Give the number of lines in the material below that contain the word "computer". No other content is needed.

☆ ☆ ☆ ☆ ☆

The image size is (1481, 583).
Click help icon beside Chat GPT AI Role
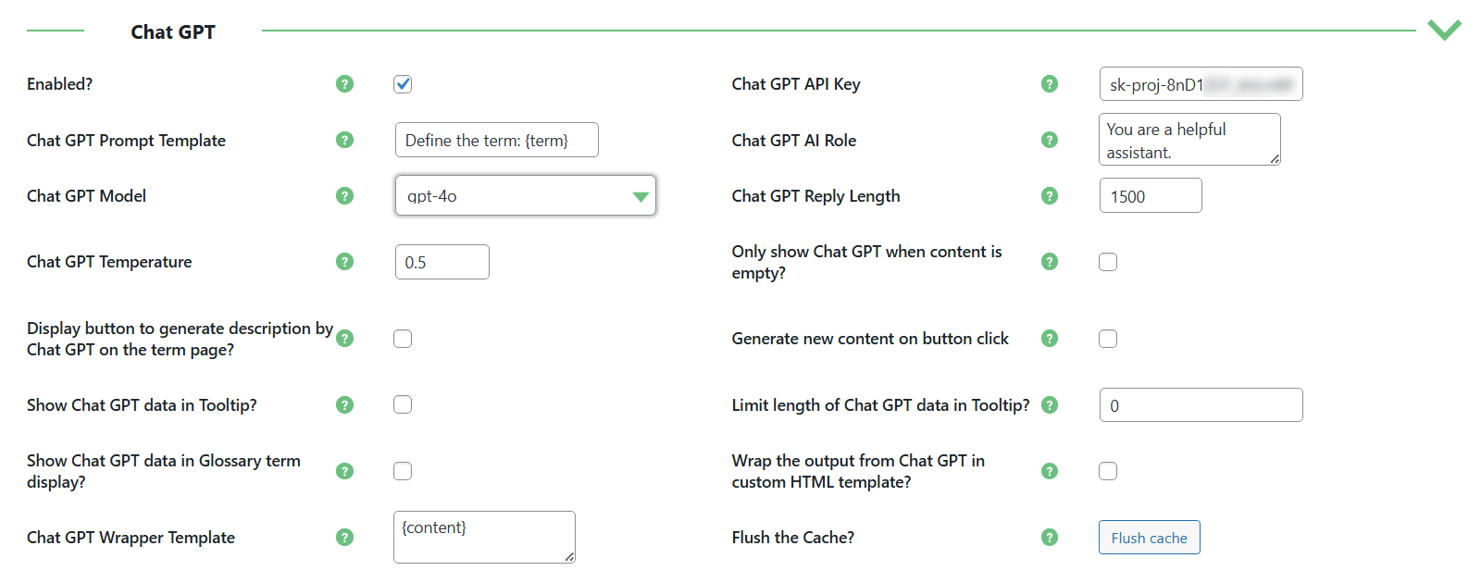click(1049, 140)
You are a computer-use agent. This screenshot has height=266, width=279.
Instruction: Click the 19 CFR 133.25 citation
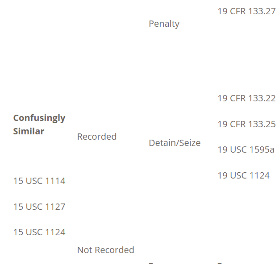[x=246, y=124]
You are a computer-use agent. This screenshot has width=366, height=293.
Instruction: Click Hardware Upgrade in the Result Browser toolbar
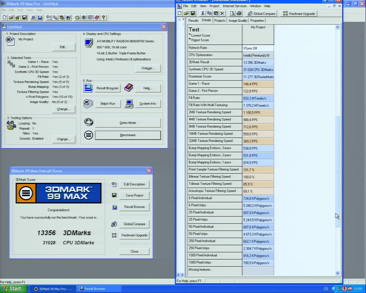tap(299, 13)
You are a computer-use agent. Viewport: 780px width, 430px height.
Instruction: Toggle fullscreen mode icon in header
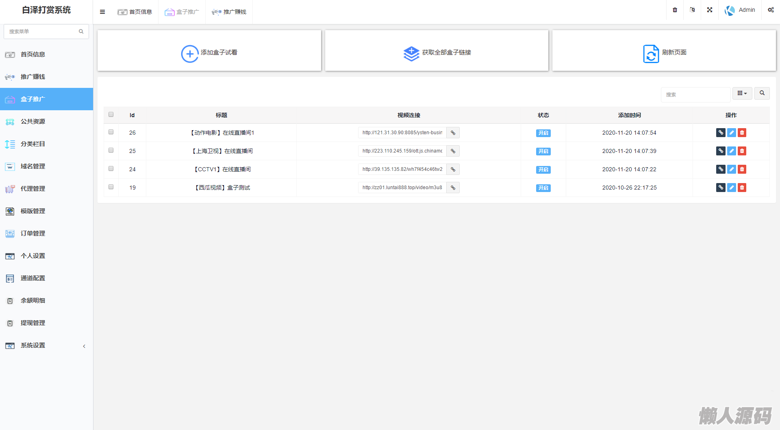[x=710, y=10]
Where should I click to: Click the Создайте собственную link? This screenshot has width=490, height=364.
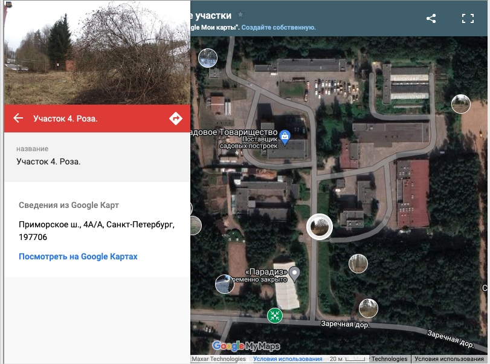(279, 28)
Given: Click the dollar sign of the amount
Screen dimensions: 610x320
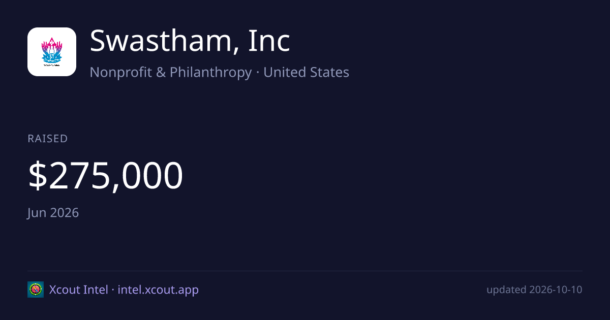Looking at the screenshot, I should pyautogui.click(x=37, y=176).
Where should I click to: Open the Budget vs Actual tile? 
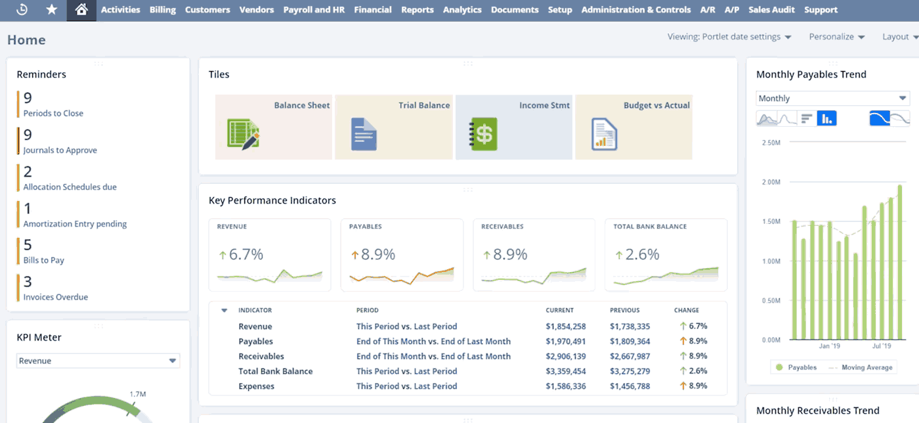click(633, 127)

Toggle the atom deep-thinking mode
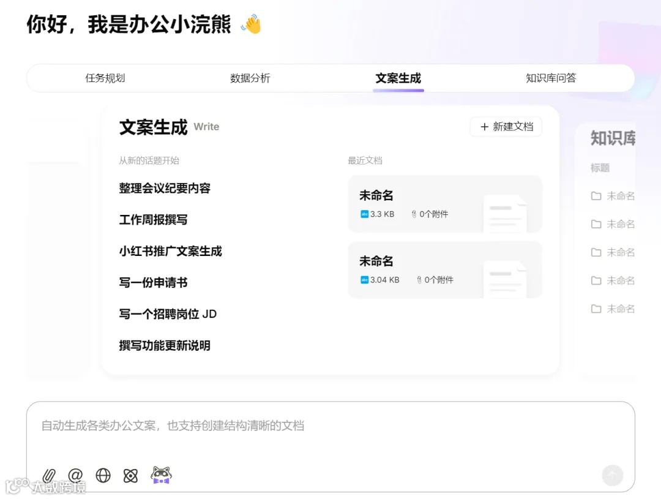pos(130,475)
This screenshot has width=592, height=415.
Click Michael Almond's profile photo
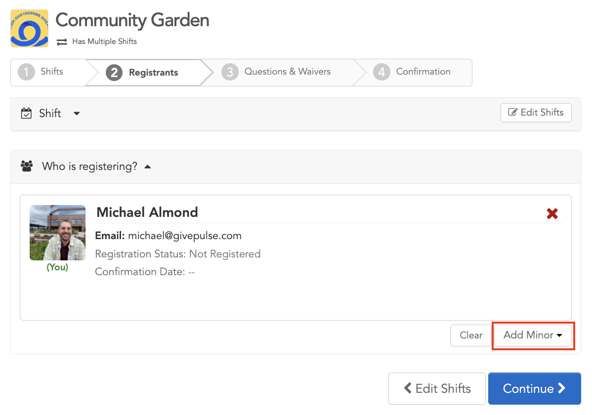57,233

☆ ☆ ☆ ☆ ☆

Written response: 3